Friday afternoon saw me returning to the office from a conference in Dupont Circle. This was before the wind and the rain that washed-away the oppressive heat. The humidity gave the avenues between the hotel and the metro a claustrophobic character and veiled the sky in a diffusive sand-colored glow. As the escalator took me over that rollercoaster angle at the top, a place other than the one right in front of me came into view. Lamp posts became impossibly green trees; brownstones, temples. The algae-covered concrete tube that conveys riders from the brightly-lit circle above to the dim underworld of trains and tunnels below was a cenote. It was, in fact, a particular cenote I had stood above a month before.
The cenotes are, in the most profane geological sense, the result of the action of moving water on the soluble limestone landscape of the Yucatan Peninsula. Ultimately, the water will leave behind an orotund shaft that reaches down to the groundwater level and far beyond. Convoluted networks of underground channels link one cenote to another, and some of these networks even open into the ocean. I've read that some cenotes, miles inland, contain water that tastes of sea salt.
The cenote I recalled at the station, the one within Chichen Itza, is a primitive thing indeed.

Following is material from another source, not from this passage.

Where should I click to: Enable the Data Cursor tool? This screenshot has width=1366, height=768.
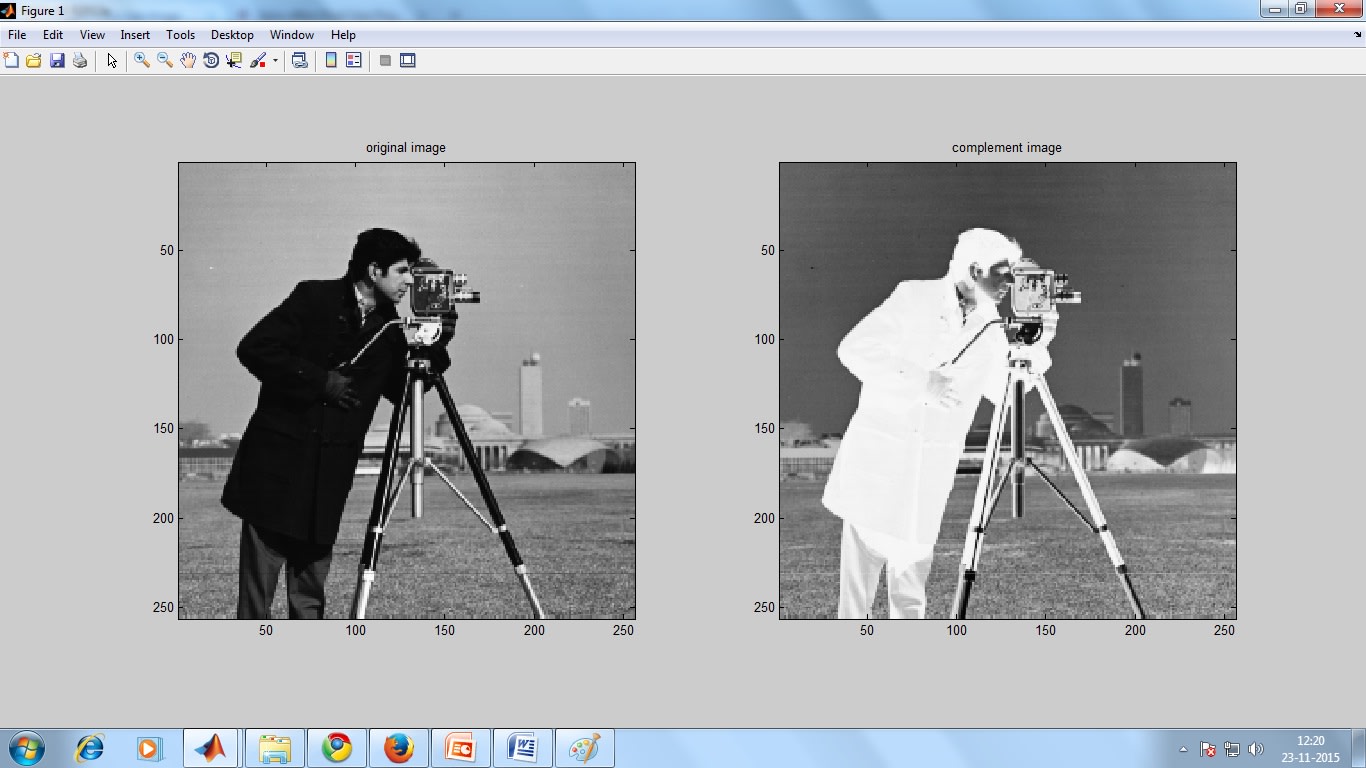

A circular chasm two hundred feet across, you’d fall six stories from its rim before you got wet. Birds dive into it, but not as far as the opaque green water, while lizards hunt its vertical walls. It is one of those places where the fortress wall that separates the here and now from a harsh old metaphysics fades into a beaded curtain just out of reach. On the one side are sad domesticated men wearing brown knee-socks with sneakers and carrying camera bags, and on the other side, watching, is that primal thing that made building pyramids and cutting a person's still-beating heart from their chest a good idea.
That gaping maw descends not only into the intimate places of the Earth but well past the thin shell of my mind into an unlit vault within. I can only infer what resides there, the thinking layer of words and analysis buffered from it by the ascetic layer of dreams, and impressions, and memories half-remembered.
I thought about posting one of the pictures my wife or I took of the cenote, but that seems totally antithetical to what it is. Even writing about it is not quite right, the thing being described so far removed from the rational part of oneself that arranges letters into words. To understand the cenote I peered into, recall that evacuated state that you may have only experienced a few times, surrounding rage, lust, victory or defeat, or profound loss.
Places like this one connect the visitor to ideas and experiences that are otherwise outside the network of modern consciousness. The computer on the table in the coffee shop or on the desk in the office deny the observer important pieces of the experience.
Once connected by one’s own experience, these memories become entwined into the network in one’s head. From there, they flow unseen beneath the surface into otherwise inane activities, like walking to the train station.

2 comments:

Jacqueline Gens said...

ER--Wow !!! Some great writing here. I'll be back for this one. jacqueline

E. R. Dunhill said...

Jacqueline,
I take that as quite a compliment from a writer of your caliber. Thank you.